Quase a população de Restinga.
Os próprios homens do Corpo de Bombeiros reconhecem que o número é insuficiente, mas levantamento realizado pela Agência Brasil revela: o problema não é localizado. Dos 5.564 municípios brasileiros, apenas 635 (11,41%) deles dispõem de uma brigada do Corpo de Bombeiros. No Estado de São Paulo, a cobertura é de 22,17% (143) em relação aos 645 municípios paulistas.
Para o tenente Sabino, do 9º Grupamento do Corpo de Bombeiros de Ribeirão Preto, responsável pelas regionais de Franca, Ribeirão e Araraquara, a cobertura precisa ser ampliada, mas lista uma série de empecilhos. “Montar uma corporação do Corpo de Bombeiros é muito caro. Todas as cidades precisam, mas nem todas têm condições de manter um posto. Além disso, o Estado não tem efetivo. São 10 mil homens e todos estão trabalhando”.
Tenente Castilho, do Corpo de Bombeiros de Franca, diz que por ano são gastos, em média, R$ 800 mil para manter toda a infra-estrutura do posto local. A unidade existe desde 1972, tem 13 viaturas e 70 bombeiros atuantes. “É o Estado que equipa as unidades num convênio assinado com as prefeituras, mas não é barato. Um caminhão de incêndio (Alta Escada), importado, custa perto de R$ 1 milhão. Já uma viatura de resgate vale R$ 200 mil”.
Enquanto as cidades da região não ganham unidades do Corpo de Bombeiros, empresas, usinas e prefeituras se organizam e formam brigadas de incêndio, nos quais os caminhões-pipas são os principais veículos no combate ao fogo.

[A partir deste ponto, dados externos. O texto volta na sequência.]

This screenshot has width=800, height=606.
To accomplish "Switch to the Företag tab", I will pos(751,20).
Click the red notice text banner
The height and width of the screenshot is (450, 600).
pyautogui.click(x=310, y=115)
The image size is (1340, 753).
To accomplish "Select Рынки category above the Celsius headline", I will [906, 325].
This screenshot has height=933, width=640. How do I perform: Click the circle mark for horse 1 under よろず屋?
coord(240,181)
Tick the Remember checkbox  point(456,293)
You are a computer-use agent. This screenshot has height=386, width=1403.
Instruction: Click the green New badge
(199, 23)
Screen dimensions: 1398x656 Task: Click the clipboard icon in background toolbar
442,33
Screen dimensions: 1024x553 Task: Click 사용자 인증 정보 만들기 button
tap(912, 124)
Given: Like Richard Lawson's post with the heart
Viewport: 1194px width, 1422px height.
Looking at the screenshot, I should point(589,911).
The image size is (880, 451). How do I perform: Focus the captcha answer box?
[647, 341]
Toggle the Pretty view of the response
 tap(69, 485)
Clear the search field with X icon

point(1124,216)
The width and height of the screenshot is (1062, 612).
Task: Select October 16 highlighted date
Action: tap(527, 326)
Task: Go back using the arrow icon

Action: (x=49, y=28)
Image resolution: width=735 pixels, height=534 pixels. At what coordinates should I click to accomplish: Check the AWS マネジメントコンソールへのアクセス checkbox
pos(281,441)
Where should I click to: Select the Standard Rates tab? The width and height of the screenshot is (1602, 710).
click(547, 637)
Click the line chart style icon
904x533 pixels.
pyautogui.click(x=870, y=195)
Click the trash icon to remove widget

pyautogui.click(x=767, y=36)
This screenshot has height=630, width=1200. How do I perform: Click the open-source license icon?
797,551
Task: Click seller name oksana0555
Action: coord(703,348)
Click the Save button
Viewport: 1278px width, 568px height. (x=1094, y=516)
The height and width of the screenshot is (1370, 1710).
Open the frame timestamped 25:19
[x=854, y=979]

São Joaquim da Barra, Ituverava e Igarapava já se anteciparam e pleitearam ao Governo do Estado suas unidades. O processo mais avançado é de Ituverava, que ganhou a autorização e procura uma área para a instalação do posto. Sem expectativas, Rifaina montou um grupo de salva-vidas para dar mais segurança aos turistas e à população local.
Sargento César, do Corpo de Bombeiros de Orlândia, disse que como a área para cobertura é muito grande (dez cidades e três distritos para 31 bombeiros), há um esforço de toda a corporação para fazer o melhor, mas nem sempre é possível. “As usinas colaboram bastante com as brigadas de incêndio, além disso, passamos instruções para que as prefeituras montem as suas, porém não são todas que conseguem”.
Segundo levantamento da Agência Brasil, as leis que versam sobre os serviços de bombeiros são estaduais. Não existe legislação federal que trate do assunto. De modo geral, a legislação existente determina apenas que é obrigação do Estado prover o serviço, mas não define que uma cidade com um número mínimo de habitantes tenha obrigatoriamente ou não uma brigada militar.